Monday, February 8, 2016

Is it ethical to finance your law practice through "crowdfunding"? Opinions from New York and now Philadelphia address the issue -- UPDATED

I am updating this story with a new note (with links) about a recent opinion from Philadelphia at the end.  

Back in March of last year I wrote about the differences of opinion as to whether it would ethical to finance the practice of law through "crowdfunding".  See here.   But there are different types of crowdfunding.  In one type, the person seeking funds essentially is asking others to contribute out of the goodness of their hearts and promises nothing in return, other than the feeling of satisfaction they would get from contributing to a good cause.  In the other, the person seeking funds raises capital in exchange for a portion of future income. In other words, through this type of crowdfunding websites, you can ask people to give you money and then promise to give them a share of your earnings.

The first type of crowdfunding is no different than asking a relative to give you money to start your practice; only instead of the relative you are asking strangers.  In the second type of case, you would be sharing earnings with a stranger.  And that would be a problem.

One of the most debated questions in Professional Responsibility circles today is whether to relax or eliminate the rules that ban lawyers from forming partnerships with non-lawyers or from sharing fees with non lawyers.

Because of these rules, it is not too surprising that the New York State Bar Association has decided that crowdfunding would be allowed only in instances where the result of the crowdfunding does not include sharing of fees with non lawyers.  According to the opinion, available here,
A law firm may engage in certain types of crowdfunding but not others. Any form of fundraising that gives the investor an interest in a law firm or a share of its revenue would be prohibited. However, in some circumstances a law firm may give the funding source some kind of reward. For example, a law firm may send a funder non-confidential memoranda discussing legal issues (provided the law firm complies with any applicable advertising rules), or may agree that the law firm will provide pro bono legal services to certain charitable organizations, provided that the lawyer complies with Rule 1.1 regarding competence and the representation does not involve conflicts in violation of Rule 1.7 or Rule 1.9.
For a more detailed discussion of the opinion go here.

UPDATE 8/20/15:  Professional Liability Matters just posted a comment on the issue here.
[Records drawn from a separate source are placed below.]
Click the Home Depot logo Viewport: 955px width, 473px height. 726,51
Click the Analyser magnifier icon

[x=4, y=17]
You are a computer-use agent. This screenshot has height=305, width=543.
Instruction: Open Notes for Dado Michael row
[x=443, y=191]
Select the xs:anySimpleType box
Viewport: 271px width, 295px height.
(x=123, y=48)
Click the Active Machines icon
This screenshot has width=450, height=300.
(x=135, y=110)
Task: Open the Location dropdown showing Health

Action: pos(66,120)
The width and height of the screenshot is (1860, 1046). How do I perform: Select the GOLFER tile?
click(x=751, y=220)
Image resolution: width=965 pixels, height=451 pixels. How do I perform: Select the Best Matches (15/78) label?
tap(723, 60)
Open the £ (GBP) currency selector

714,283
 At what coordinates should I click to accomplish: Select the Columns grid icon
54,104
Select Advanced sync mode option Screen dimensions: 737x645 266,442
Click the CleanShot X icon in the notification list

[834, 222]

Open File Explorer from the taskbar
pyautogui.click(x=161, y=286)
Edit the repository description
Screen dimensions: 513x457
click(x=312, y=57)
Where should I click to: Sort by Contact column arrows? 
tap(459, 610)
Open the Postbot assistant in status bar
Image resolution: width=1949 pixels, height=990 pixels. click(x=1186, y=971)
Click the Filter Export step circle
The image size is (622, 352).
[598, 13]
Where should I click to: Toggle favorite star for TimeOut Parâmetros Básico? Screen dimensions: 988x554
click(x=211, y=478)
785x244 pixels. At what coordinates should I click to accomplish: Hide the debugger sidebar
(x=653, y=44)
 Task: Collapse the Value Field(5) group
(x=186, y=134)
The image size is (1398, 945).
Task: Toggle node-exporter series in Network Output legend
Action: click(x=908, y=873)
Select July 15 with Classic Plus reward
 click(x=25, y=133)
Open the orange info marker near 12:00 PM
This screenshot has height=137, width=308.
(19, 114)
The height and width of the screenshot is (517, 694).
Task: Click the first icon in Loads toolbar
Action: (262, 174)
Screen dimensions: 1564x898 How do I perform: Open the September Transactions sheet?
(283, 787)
UPDATE 2/8/16: Legal Ethics in Motion has a short comment on a recent Philadelphia Bar Association opinion on the same subject here.   The opinion itself is available here.  It raises a few interesting questions but I don't think it addresses the key issue: whether the people contribute to the fund acquire an interest in the litigation.  The opinion seems to assume that the people who will fund the litigation do so out of the generosity of their hearts and will expect nothing in return.  This is the type of crowdfunding that the NY opinion would allow because it does not involve any type of fee sharing.  Thus, the Philadelphia Opinion does address a few important issues about that type of agreement, including whether the fund can be non-refundable, and whether it has to be kept in a trust account until earned.